**Travail demandé:**
1) Répondez aux questions suivantes sur le texte consacré à Jean-Charles Guichen et au festival Yaouank :
(a) À combien d'éditions du festival Jean-Charles Guichen pense-t-il avoir participé ?
(b) En quelle année a-t-il découvert l'affiche annonçant la première édition de Yaouank ?
(c) En quelle année Ar Re Yaouank s'est-il reformé ?
2) Rédigez la suite du texte sur Jean-Charles Guichen et le festival Yaouank, à partir de sa dernière phrase.

**Texte présenté:**
***

Au moment d’évoquer Yaouank, Jean-Charles Guichen a la mémoire qui planche, et pour cause. Le guitariste n’est pas né du dernier crachin et ne compte plus ses passages sur la scène du festival rennais. « Je dirais que j’ai participé à une quinzaine d’éditions. » Un souvenir demeure gravé dans sa mémoire, aussi indélébile qu’un tatouage de marin : « nous sommes en 1999, mon groupe Ar Re Yaouank a raccroché depuis un an. En escale à Rennes, je bois un verre en terrasse d’un café lorsque j’aperçois une affiche annonçant la 1ère édition de… Yaouank. ! Je me suis dis : ‘c’est quoi cette histoire’ ? » Les mots se font écho, et Jean-Charles deviendra rapidement un fidèle ami du festival rennais.
Un fest-noz qui ose la ville
Avec Ar Re Yaouank (reformé pour la bonne cause en 2013), en formation familiale avec son frère Fred ou en solo, Jean-Charles ne compte plus ses passages sur la scène du grand fest-noz, mais se souvient qu’à chaque fois, c’était une grande première.

***

**Données fournies:**
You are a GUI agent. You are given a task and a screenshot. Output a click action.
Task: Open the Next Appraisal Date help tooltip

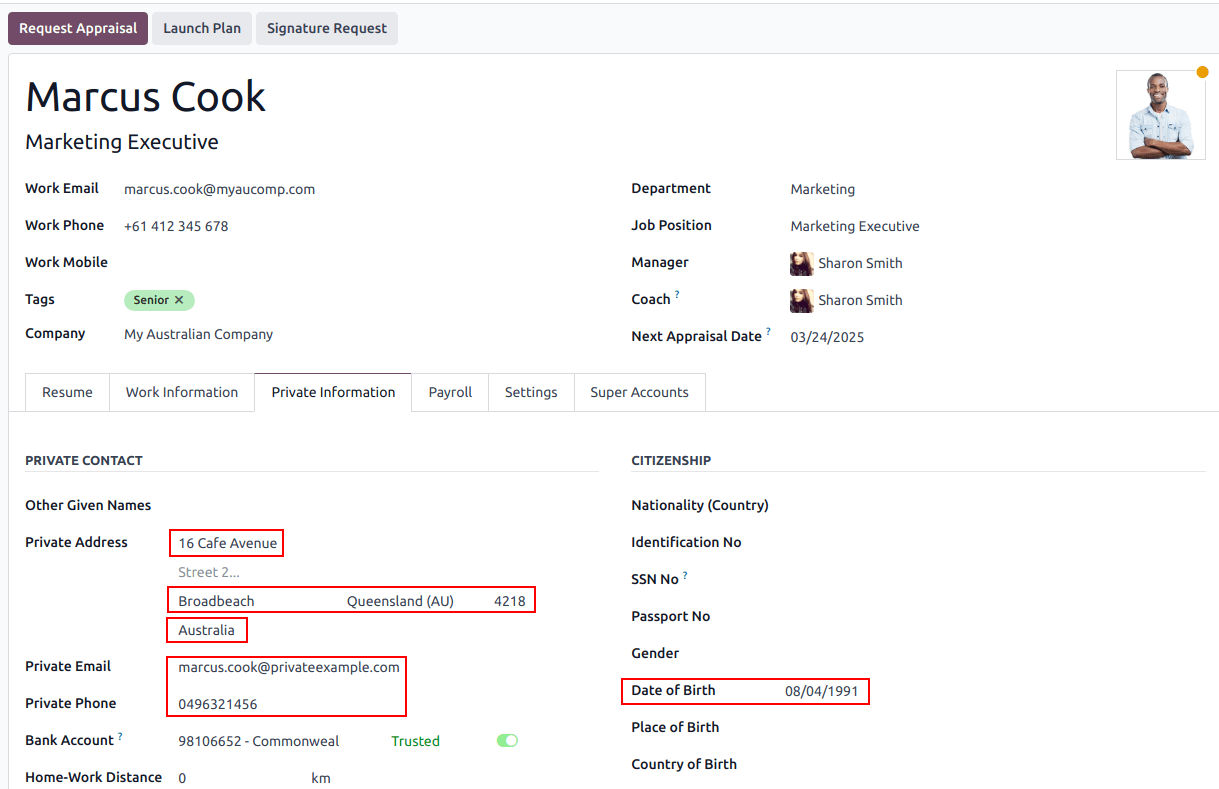pos(767,329)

***

**Corrigés:**
1)
(a) À une quinzaine d'éditions.
(b) En 1999.
(c) En 2013.

2)
« Pour moi et nombre de musiciens bretons, Yaouank est d’abord le plus grand fest-noz du monde. Voir 8000 personnes réunies pour danser est exceptionnel, et tout musicien breton qui se respecte rêve d’y participer. » « Tremplin pour les jeunes », le festival Rennais est aussi « le rendez-vous annuel du fest-noz en Bretagne. Les musiciens ont la chance d’y bénéficier des techniques de sons et de lumière les plus modernes et peuvent donc s’y produire dans les meilleures conditions. »
« Yaouank, c’est braz, c’est à dire grand », résume-t-il, tout simplement. Cette année, il verra lui aussi les choses en braz, avec Breiz‘n’Ankou. Le nom de son dernier album mais aussi d’un grand spectacle, qui réunira le bagad de Perros, les légendes celtiques Denez Prigent et Dan Ar Braz sur le même plateau. « Dan Ar Braz, c’est celui qui m’a donné envie de jouer de la guitare en 1976 ! Je crois pouvoir dire que ce sera la première fois que les deux artistes joueront ensemble lors d’un fest-noz. » La comète risque de ne pas repasser souvent, autant sauter sur l’occasion.
« Un fest-noz en ville… Il fallait quand même oser ! » Nous dirons même plus, il fallait quand même nozer !
Denez Prigent : la transe en danse
Les foules de Bretagne et d’ailleurs se lèvent toutes pour Denez, le chanteur enchanteur, et cela fait plus de trente ans que le plaisir dure. Après avoir longtemps délaissé le fest-noz pour la formule plus classique du concert, il est revenu à ses premiers amours armoricains à la faveur de Yaouank. Bienvenu au festival de kan… ha diskan.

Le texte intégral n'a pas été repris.